Task ::
For each line in the data below, write an exact copy.

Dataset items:

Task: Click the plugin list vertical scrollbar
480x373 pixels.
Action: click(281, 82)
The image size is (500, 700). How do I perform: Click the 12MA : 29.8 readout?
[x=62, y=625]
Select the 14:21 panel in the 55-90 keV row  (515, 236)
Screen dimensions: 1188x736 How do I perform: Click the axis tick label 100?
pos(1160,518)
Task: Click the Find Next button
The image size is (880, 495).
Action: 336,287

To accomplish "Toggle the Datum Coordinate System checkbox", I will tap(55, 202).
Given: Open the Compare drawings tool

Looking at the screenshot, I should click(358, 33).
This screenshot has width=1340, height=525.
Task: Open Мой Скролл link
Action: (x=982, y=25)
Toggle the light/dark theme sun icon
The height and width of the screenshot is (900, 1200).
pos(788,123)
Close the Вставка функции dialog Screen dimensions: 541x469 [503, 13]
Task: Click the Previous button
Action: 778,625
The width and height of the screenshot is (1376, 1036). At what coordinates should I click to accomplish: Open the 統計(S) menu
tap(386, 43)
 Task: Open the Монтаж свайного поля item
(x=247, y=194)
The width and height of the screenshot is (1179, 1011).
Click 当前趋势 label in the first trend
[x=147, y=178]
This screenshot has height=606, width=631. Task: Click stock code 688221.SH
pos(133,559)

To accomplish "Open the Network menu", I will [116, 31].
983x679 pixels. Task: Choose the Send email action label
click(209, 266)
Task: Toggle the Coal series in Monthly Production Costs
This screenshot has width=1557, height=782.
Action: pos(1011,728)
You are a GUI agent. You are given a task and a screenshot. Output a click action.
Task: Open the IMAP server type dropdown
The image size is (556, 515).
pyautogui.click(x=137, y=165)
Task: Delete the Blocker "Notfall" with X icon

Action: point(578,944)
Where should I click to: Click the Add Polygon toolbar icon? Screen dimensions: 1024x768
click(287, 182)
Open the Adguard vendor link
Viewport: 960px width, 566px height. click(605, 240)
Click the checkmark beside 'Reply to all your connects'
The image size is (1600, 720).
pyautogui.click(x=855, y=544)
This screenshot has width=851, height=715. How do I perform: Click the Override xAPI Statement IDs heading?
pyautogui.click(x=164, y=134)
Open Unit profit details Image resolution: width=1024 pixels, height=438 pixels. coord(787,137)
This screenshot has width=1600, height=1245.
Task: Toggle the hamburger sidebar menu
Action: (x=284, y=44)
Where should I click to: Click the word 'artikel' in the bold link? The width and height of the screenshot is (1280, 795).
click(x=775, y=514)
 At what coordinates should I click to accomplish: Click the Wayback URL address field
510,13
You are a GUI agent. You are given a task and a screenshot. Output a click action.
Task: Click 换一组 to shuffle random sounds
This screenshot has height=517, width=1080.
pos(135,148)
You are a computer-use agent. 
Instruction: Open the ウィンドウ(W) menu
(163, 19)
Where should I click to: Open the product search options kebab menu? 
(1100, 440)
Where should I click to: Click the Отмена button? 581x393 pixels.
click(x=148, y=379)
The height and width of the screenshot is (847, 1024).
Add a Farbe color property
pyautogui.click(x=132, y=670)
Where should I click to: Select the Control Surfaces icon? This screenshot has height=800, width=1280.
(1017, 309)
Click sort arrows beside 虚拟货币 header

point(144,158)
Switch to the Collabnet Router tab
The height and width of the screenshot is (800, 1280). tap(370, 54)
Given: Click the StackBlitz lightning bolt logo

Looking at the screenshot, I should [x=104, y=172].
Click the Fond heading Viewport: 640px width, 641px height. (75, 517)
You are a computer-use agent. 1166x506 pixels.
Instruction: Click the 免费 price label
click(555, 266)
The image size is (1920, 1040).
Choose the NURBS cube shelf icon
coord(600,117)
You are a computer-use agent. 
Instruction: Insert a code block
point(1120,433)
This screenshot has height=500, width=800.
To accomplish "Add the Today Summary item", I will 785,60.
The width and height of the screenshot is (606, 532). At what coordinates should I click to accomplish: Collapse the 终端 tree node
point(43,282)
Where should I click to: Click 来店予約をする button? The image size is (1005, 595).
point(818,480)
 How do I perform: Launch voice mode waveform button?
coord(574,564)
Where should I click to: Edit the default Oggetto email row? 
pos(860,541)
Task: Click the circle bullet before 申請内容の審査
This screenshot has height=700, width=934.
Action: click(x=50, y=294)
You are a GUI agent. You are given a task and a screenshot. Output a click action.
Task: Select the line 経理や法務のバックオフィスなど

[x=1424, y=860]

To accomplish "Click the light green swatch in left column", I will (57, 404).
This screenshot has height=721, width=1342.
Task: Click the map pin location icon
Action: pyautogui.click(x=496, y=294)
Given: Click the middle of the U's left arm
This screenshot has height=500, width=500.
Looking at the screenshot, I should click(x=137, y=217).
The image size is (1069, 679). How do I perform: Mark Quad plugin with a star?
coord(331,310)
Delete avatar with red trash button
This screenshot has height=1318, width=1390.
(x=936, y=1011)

Exercise response ::
Task: Click the plugin list vertical scrollbar
480x373 pixels.
Action: click(281, 82)
The image size is (500, 700). How do I perform: Click the 12MA : 29.8 readout?
[x=62, y=625]
Select the 14:21 panel in the 55-90 keV row  (515, 236)
Screen dimensions: 1188x736 How do I perform: Click the axis tick label 100?
pos(1160,518)
Task: Click the Find Next button
The image size is (880, 495).
Action: 336,287

To accomplish "Toggle the Datum Coordinate System checkbox", I will tap(55, 202).
Given: Open the Compare drawings tool

Looking at the screenshot, I should click(358, 33).
This screenshot has width=1340, height=525.
Task: Open Мой Скролл link
Action: (x=982, y=25)
Toggle the light/dark theme sun icon
The height and width of the screenshot is (900, 1200).
pos(788,123)
Close the Вставка функции dialog Screen dimensions: 541x469 [503, 13]
Task: Click the Previous button
Action: 778,625
The width and height of the screenshot is (1376, 1036). At what coordinates should I click to accomplish: Open the 統計(S) menu
tap(386, 43)
 Task: Open the Монтаж свайного поля item
(x=247, y=194)
The width and height of the screenshot is (1179, 1011).
Click 当前趋势 label in the first trend
[x=147, y=178]
This screenshot has height=606, width=631. Task: Click stock code 688221.SH
pos(133,559)

To accomplish "Open the Network menu", I will [116, 31].
983x679 pixels. Task: Choose the Send email action label
click(209, 266)
Task: Toggle the Coal series in Monthly Production Costs
This screenshot has width=1557, height=782.
Action: pos(1011,728)
You are a GUI agent. You are given a task and a screenshot. Output a click action.
Task: Open the IMAP server type dropdown
The image size is (556, 515).
pyautogui.click(x=137, y=165)
Task: Delete the Blocker "Notfall" with X icon

Action: point(578,944)
Where should I click to: Click the Add Polygon toolbar icon? Screen dimensions: 1024x768
click(287, 182)
Open the Adguard vendor link
Viewport: 960px width, 566px height. click(605, 240)
Click the checkmark beside 'Reply to all your connects'
The image size is (1600, 720).
pyautogui.click(x=855, y=544)
This screenshot has width=851, height=715. How do I perform: Click the Override xAPI Statement IDs heading?
pyautogui.click(x=164, y=134)
Open Unit profit details Image resolution: width=1024 pixels, height=438 pixels. coord(787,137)
This screenshot has width=1600, height=1245.
Task: Toggle the hamburger sidebar menu
Action: (x=284, y=44)
Where should I click to: Click the word 'artikel' in the bold link? The width and height of the screenshot is (1280, 795).
click(x=775, y=514)
 At what coordinates should I click to accomplish: Click the Wayback URL address field
510,13
You are a GUI agent. You are given a task and a screenshot. Output a click action.
Task: Click 换一组 to shuffle random sounds
This screenshot has height=517, width=1080.
pos(135,148)
You are a computer-use agent. 
Instruction: Open the ウィンドウ(W) menu
(163, 19)
Where should I click to: Open the product search options kebab menu? 
(1100, 440)
Where should I click to: Click the Отмена button? 581x393 pixels.
click(x=148, y=379)
The height and width of the screenshot is (847, 1024).
Add a Farbe color property
pyautogui.click(x=132, y=670)
Where should I click to: Select the Control Surfaces icon? This screenshot has height=800, width=1280.
(1017, 309)
Click sort arrows beside 虚拟货币 header

point(144,158)
Switch to the Collabnet Router tab
The height and width of the screenshot is (800, 1280). tap(370, 54)
Given: Click the StackBlitz lightning bolt logo

Looking at the screenshot, I should [x=104, y=172].
Click the Fond heading Viewport: 640px width, 641px height. (75, 517)
You are a computer-use agent. 1166x506 pixels.
Instruction: Click the 免费 price label
click(555, 266)
The image size is (1920, 1040).
Choose the NURBS cube shelf icon
coord(600,117)
You are a computer-use agent. 
Instruction: Insert a code block
point(1120,433)
This screenshot has height=500, width=800.
To accomplish "Add the Today Summary item", I will 785,60.
The width and height of the screenshot is (606, 532). At what coordinates should I click to accomplish: Collapse the 终端 tree node
point(43,282)
Where should I click to: Click 来店予約をする button? The image size is (1005, 595).
point(818,480)
 How do I perform: Launch voice mode waveform button?
coord(574,564)
Where should I click to: Edit the default Oggetto email row? 
pos(860,541)
Task: Click the circle bullet before 申請内容の審査
This screenshot has height=700, width=934.
Action: click(x=50, y=294)
You are a GUI agent. You are given a task and a screenshot. Output a click action.
Task: Select the line 経理や法務のバックオフィスなど

[x=1424, y=860]

To accomplish "Click the light green swatch in left column", I will (57, 404).
This screenshot has height=721, width=1342.
Task: Click the map pin location icon
Action: pyautogui.click(x=496, y=294)
Given: Click the middle of the U's left arm
This screenshot has height=500, width=500.
Looking at the screenshot, I should click(x=137, y=217).
The image size is (1069, 679). How do I perform: Mark Quad plugin with a star?
coord(331,310)
Delete avatar with red trash button
This screenshot has height=1318, width=1390.
(x=936, y=1011)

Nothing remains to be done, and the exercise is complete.